The (much-abused) expression $$m\frac{v^2}{r}$$ tells us what the instantaneous transverse (perpendicular) component of force must be in order for an object of mass $m$ must experience if it is travelling at instantaneous speed $v$ and is turning around an instantaneous center of curvature a distance $r$ away. It is not a force itself. It has force units, but it is the product of a mass times an acceleration. There must be some real forces which combine to result in the same net value as the product $m \times \frac{v^2}{r}$.

This is true every time the velocity of a particle changes direction.

If we apply it to circular motion, then $r$ is the radius of a circle. If we apply it to elliptical or parabolic or hyperbolic motion, then $r$ is constantly changing. If we apply it to straight line motion, then $r\rightarrow \infty$.

Back to circular motion, we can now write $${\large\Sigma}F_r=-m\frac{v^2}{r}.$$

This must be true instantaneously during every moment because the velocity direction is always changing. (The minus sign shows that the net force must be toward the center. Positive radial direction in polar coordinates is traditionally away from the center. This is important when considering a mixture of forces, some of which might, by themselves, pull the object away from the center.)

For uniform circular motion, the speed is constant, so the magnitude of the radial component of the net force must be constant. Notice that we could have two or more changing forces which still produce uniform circular motion as long as the net tangential component is zero (no speed change) and the net radial component adds up to $mv^2/r$ toward the center.

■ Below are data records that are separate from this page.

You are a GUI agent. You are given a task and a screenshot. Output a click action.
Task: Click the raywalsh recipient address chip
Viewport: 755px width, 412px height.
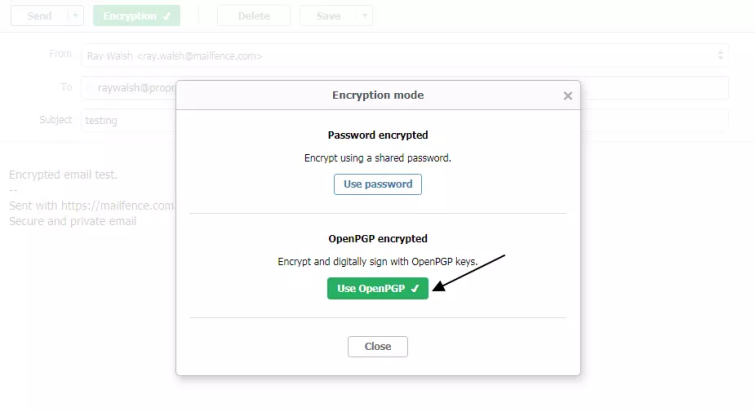pos(136,88)
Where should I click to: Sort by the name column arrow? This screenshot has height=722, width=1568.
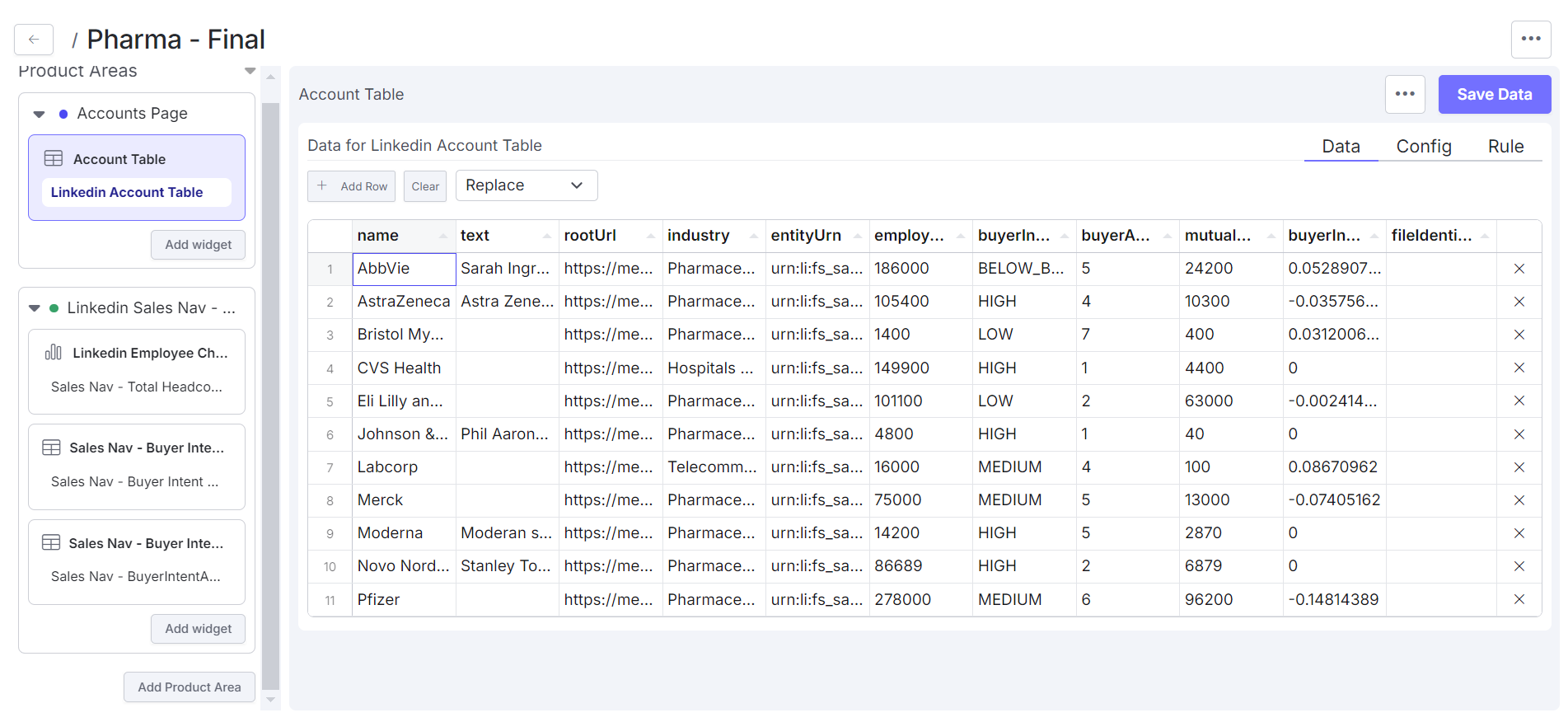click(x=443, y=237)
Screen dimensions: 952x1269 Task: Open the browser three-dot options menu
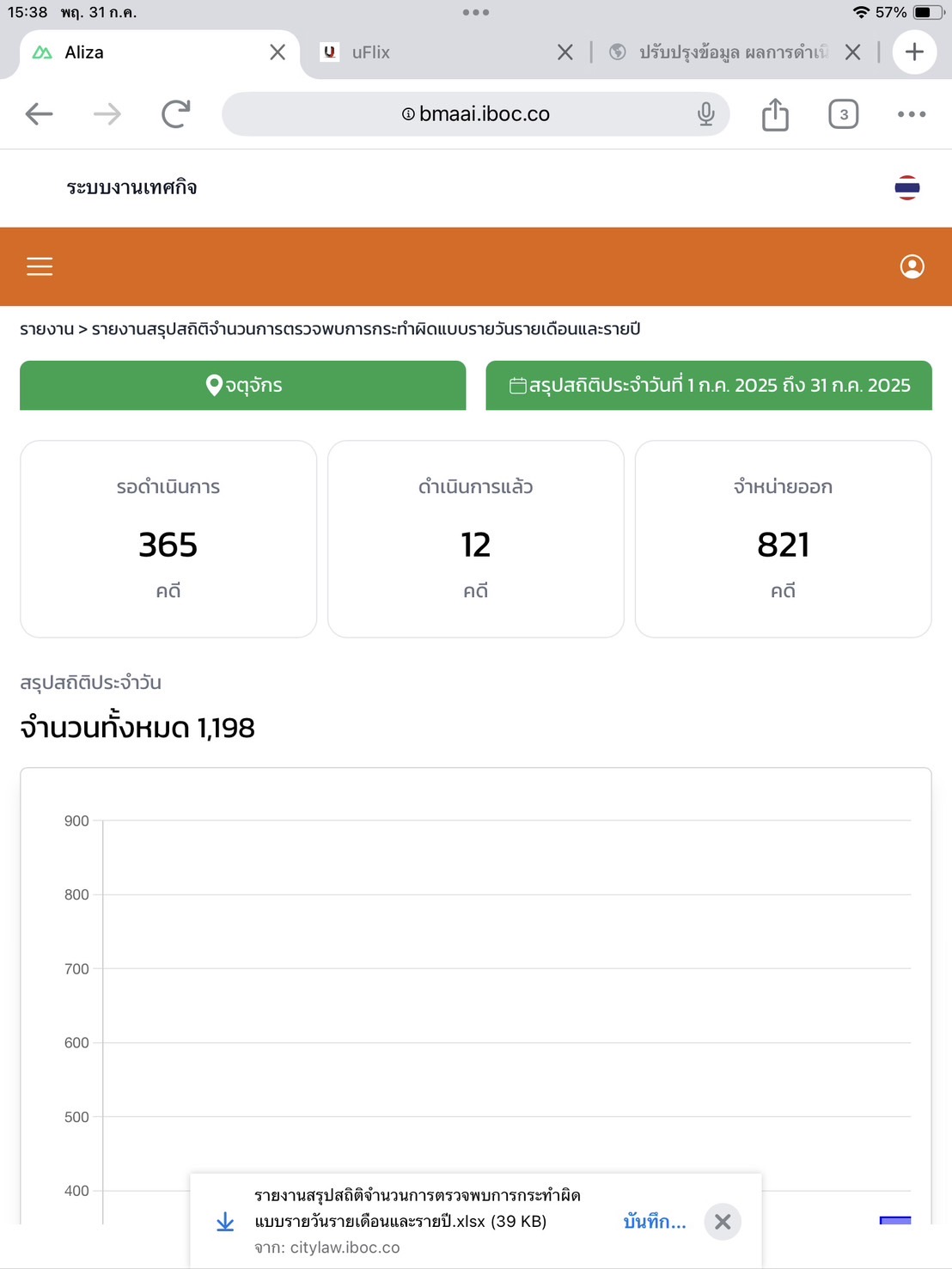click(x=912, y=114)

For non-uniform circular motion, we still have a constant $r$, but the speed is changing. That means that the radial component of the net force must change. How can this happen? Consider a mass attached to a string, swinging in vertical circle with non-constant speed. The mass moves fast at the bottom and slows down, but stays on the circular path at the top. The gravitational pull on the mass is constant from the Earth-bound reference frame. But it is not always a radial force. That means that the tension magnitude in the string must be changing in such a way that the net radial component always has a magnitude toward the center of $mv^2/r$.

If we define $\theta$ to be the angle measured from a vertical line passing through the center, with $\theta=0$ being at the bottom of the circle, then $$mg\cos\theta-F_\text{ten}=-m\frac{v^2}{r}$$

$$F_\text{ten}=m\left(g\cos\theta+\frac{v_{\theta}^2}{r}\right)$$ where $v_{\theta}$ is the speed at angle position $\theta$ (not the angular speed). We also know that the tension force will not affect the speed (it acts perpendicularly to the velocity), but the gravity force will change the speed like $$\frac{1}{2}mv_\text{bottom}^2=\frac{1}{2}mv_{\theta}^2 + mgr(1-\cos\theta).$$

From there it's an algebraic exercise to show that the tension force must change, and that there is a minimum required speed at the bottom for the mass to stay on the vertical circle.

Summary: for non-uniform circular motion, the radial magnitude of the net force must change, and it can.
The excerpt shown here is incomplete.